Docker basics

May 27, 2019

Docker

What Docker is

Docker is a container virtualization technology, allowing running applications in the isolated environments simultaneously in a single machine.

The main benefits are the following:

Quick developer onboarding (no need for manual installation and configuration of environment)
Environment isolation between applications
Consistency between environments
Fast deployment
Quick startup and shutdown

As Docker does not virtualize the whole operating system, but the application environment (libraries, binaries, configuration) it runs fast and with low footprint and is extremely useful for building 12-factor apps.

Works on my machine

Source: https://medium.com/@satish1v/docker-for-net-developers-e73961b24e9d

Installing Docker

There are different versions of Docker: CE (Community edition) and EE (Enterprise Edition). For personal use we will use Community Edition.

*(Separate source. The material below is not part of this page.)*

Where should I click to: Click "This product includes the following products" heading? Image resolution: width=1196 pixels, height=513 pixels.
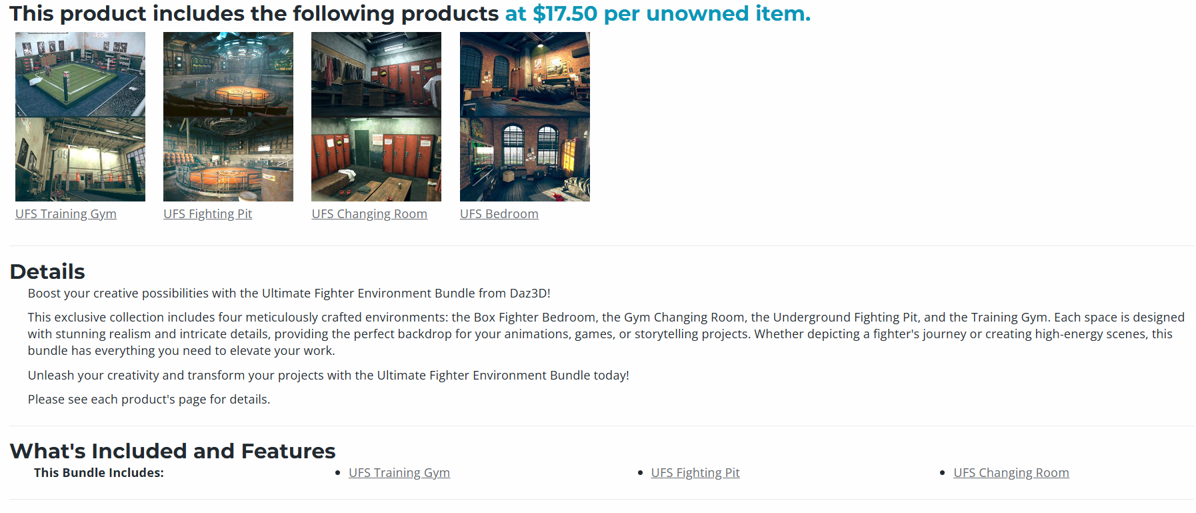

Docker can be installed from the official repositories. The instruction for Ubuntu: https://docs.docker.com/install/linux/docker-ce/ubuntu/

It is beneficial to add your user to the docker group after install and perform other Post-installation actions.

The installation options for other operating systems are also available in Docker website.

What a Docker image is

Image is a layered file system that is used to run a container. According to Docker docs “Docker image consists of read-only layers each of which represents a Dockerfile instruction. The layers are stacked and each one is a delta of the changes from the previous layer.”

Images are stored locally and in the image registries (i.e. DockerHub), from which they can be pulled when needed.

The images are identified using the combination of repository and tag in the <repository>:<tag> form.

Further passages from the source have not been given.